Christmas traditions are important. In fact, that’s all Christmas is — tradition. Lots and lots of tradition. Tradition to the point of mindlessness.
Shopping, church, credit cards, crowds, parking, cursing, caroling, drinking, lights, gift-wrapping, trees, relatives — and those are only a few of the less-onerous ones.
Yes, it’s a tradition even if you just lock the door until well into January, or yell snotty responses at people who casually wish you “merry Christmas,” like the woman at the City Creek Center mall did last week.
Her • “Don’t push your [really bad word] religion on me!”
Me • “OK. Merry [W]itch-mas then.”
My wife • “That wasn’t very nice. You should go back and apolog...”
Me • “Did you forget you were talking to me?”
Whether it’s convenient or not, we all have some responsibility to make a brutal holiday season as tolerable as possible, which means not pushing our traditions onto other people or becoming offended when someone does it to us.

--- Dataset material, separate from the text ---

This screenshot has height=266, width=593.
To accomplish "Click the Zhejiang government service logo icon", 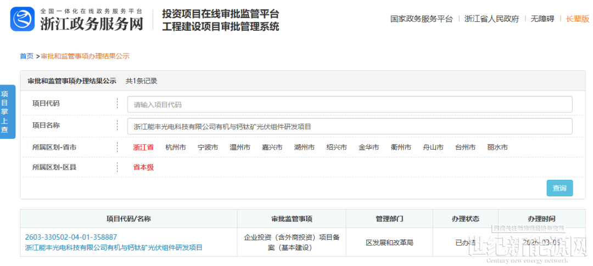I will [x=22, y=19].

I have several atheist friends. They are practical atheists, though. When I asked if it was offensive to wish them “merry Christmas,” they were accommodating.
“Hey, long as we get the presents, too, we don’t care.”
Oddly enough, a Muslim friend said more or less the same thing. “Thank you. Now where is my obligatory gift?”
I reminded him that he had never once wished me a “merry Ramadan.”
“We starve on Ramadan,” he exclaimed. “You eat all day during Christmas — cheese logs, cookies, candy, cakes, those terrible chocolate-covered pretzel things. You guys eat like pigs, no offense.”
When a Jewish friend says, “Happy Hanukkah, Kirb,” I don’t melt down and curse him because … well, because I don’t even really know what Hanukkah is other than it’s something he celebrates. And, since he’s a friend, I say, “Happy Ham-ukkah,” back.
There are nonreligious traditions that need to be considered carefully — and politically. We live in different Christmas times. These traditions you do NOT want to get wrong.
For example, say someone at work whom you’ve had your eye on for a long time just happens to walk under mistletoe you sneakily put up over her office door. If you plant a kiss on her without first being invited, plan on it being spelled “missile toe” thereafter — and rightly so.
Don’t spike the office punch with Everclear because you’re an idiot and incapable of considering the possibility that there are people in the group who are proud of their sobriety.
Back to family. There comes a time when family members break away into traditions of their own. It doesn’t matter that for 25 years your family has always taken turns opening Christmas gifts. Times change.
Once your children marry or move out, they will handle gift opening their way. If they decide to open them after Christmas, it won’t matter how long you wax passive aggressive about it. It’s not your concern anymore.
Mom • “I don’t know why you married Rhonda. She’s got you forgetting to light the star on top of the tree at 8 o’clock on Christmas Eve. You don’t even put out your father’s favorite peppermints.”
You • “Ma, I love you. But it’s none of your business now. It’s Rhonda’s house and her decision.”
Mom • “BWAAAAH! You never loved me.”
Look, Saturday is Christmas Eve-eve. That means there are just three more days we have to put up with one another. If you can’t keep it merry, keep it to yourself.